Une fois la mise en demeure prononcée, l'évacuation effective requiert le « concours de la force publique » (police ou gendarmerie). Dans les départements saturés, ce concours peut être décalé de plusieurs jours pour des raisons opérationnelles. Notre coordination avec les services préfectoraux permet de positionner les dossiers en priorité quand c'est légitime.

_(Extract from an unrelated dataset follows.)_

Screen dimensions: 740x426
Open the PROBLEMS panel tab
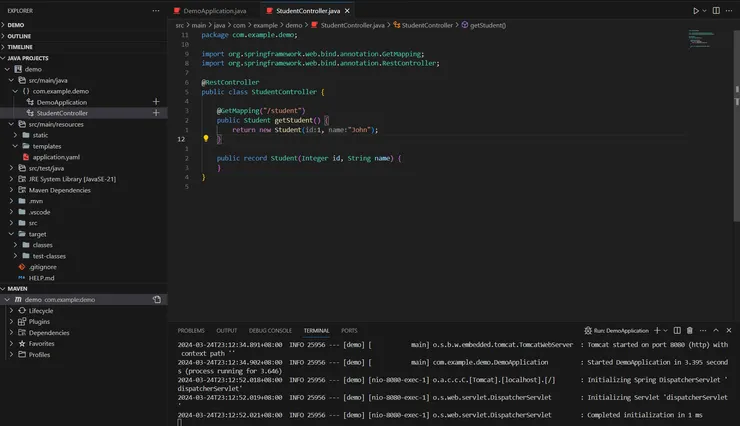point(191,330)
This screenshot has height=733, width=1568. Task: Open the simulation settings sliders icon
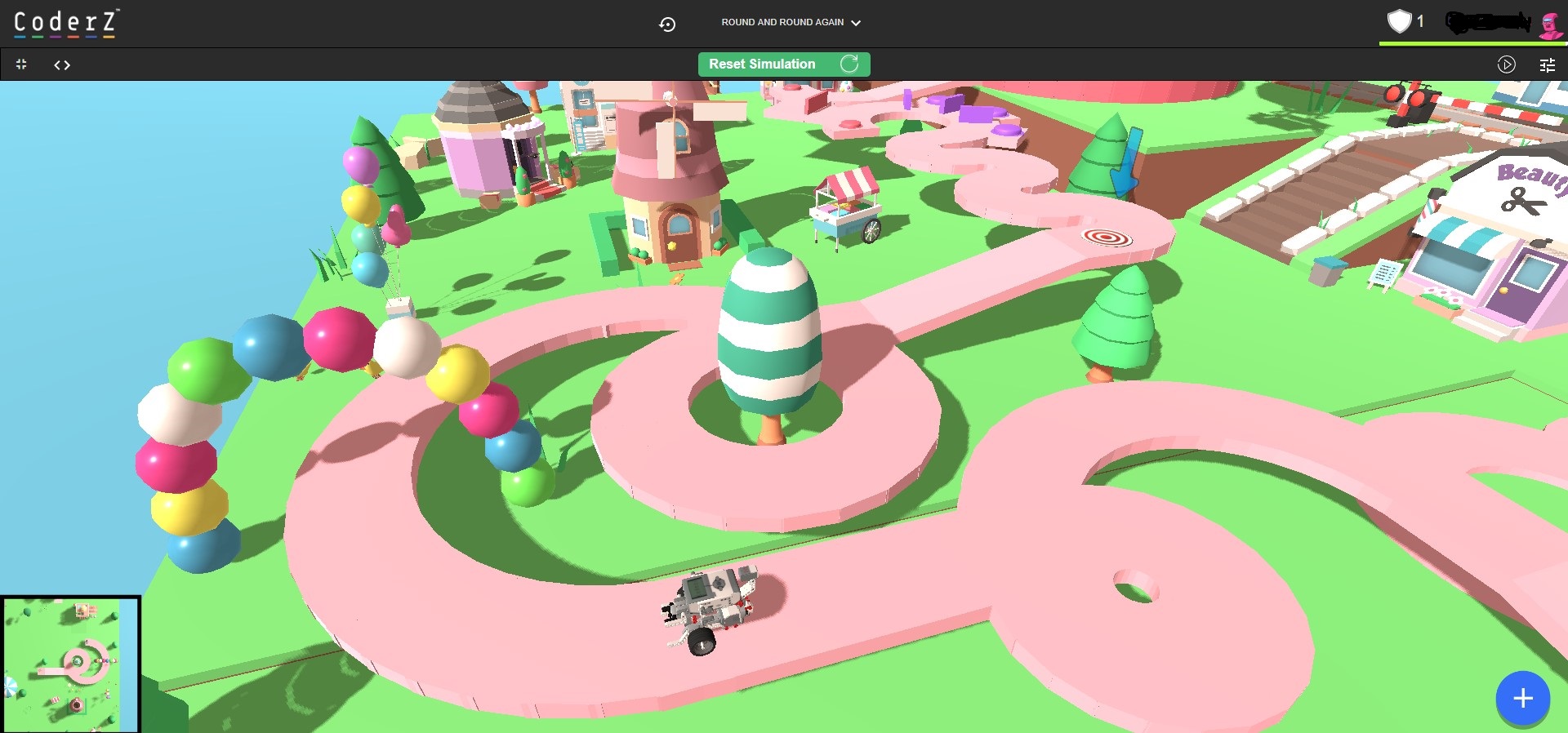(1548, 65)
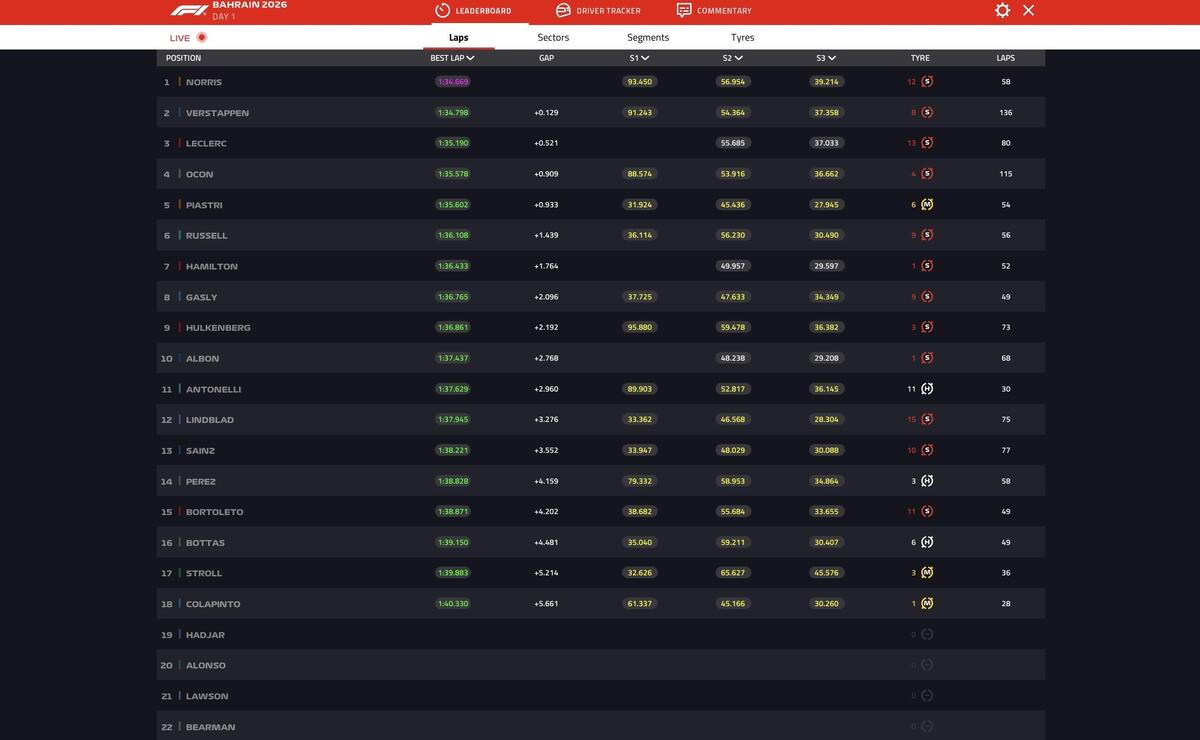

Piège 5 — Les recours dilatoires des occupants

Certains occupants déposent des recours abusifs (référé devant le tribunal administratif, plainte pour « harcèlement ») dans le seul but de gagner du temps. Notre avocat partenaire spécialisé en droit administratif intervient pour faire écarter rapidement ces recours.

8. Foire aux questions

Le préfet a-t-il vraiment 48h pour agir ?
Oui, c'est inscrit en toutes lettres dans l'article 38 modifié de la loi DALO : « la décision de mise en demeure est prise dans un délai de 48 heures à compter de la réception de la demande ». En pratique, le délai est respecté dans la grande majorité des départements. En cas de retard, un référé-liberté contraint le préfet à statuer.
Faut-il obligatoirement un commissaire de justice ?
Oui. Le constat d'occupation est une pièce centrale du dossier préfectoral. Seul un commissaire de justice peut établir un constat ayant valeur d'acte authentique. Une simple attestation de voisin ou des photos prises par le propriétaire ne suffisent pas.
Que se passe-t-il pendant la trêve hivernale ?
La trêve hivernale (1er novembre — 31 mars) ne s'applique pas aux squatteurs depuis la loi Kasbarian. La procédure préfectorale et l'évacuation forcée peuvent être déclenchées toute l'année, y compris en plein hiver.
Et si les squatteurs déposent un recours ?
Les occupants peuvent contester la mise en demeure devant le tribunal administratif. C'est rare, et le tribunal statue rapidement (en référé). Sur les dossiers où la qualification de squat est claire, ces recours échouent dans l'écrasante majorité des cas.
Combien de temps reste mon dossier valide en préfecture ?
Une fois la mise en demeure prononcée, elle reste exécutoire tant que la situation n'a pas changé. Si les occupants partent puis reviennent, il faudra réactualiser le dossier (nouveau constat, nouveau dépôt de plainte).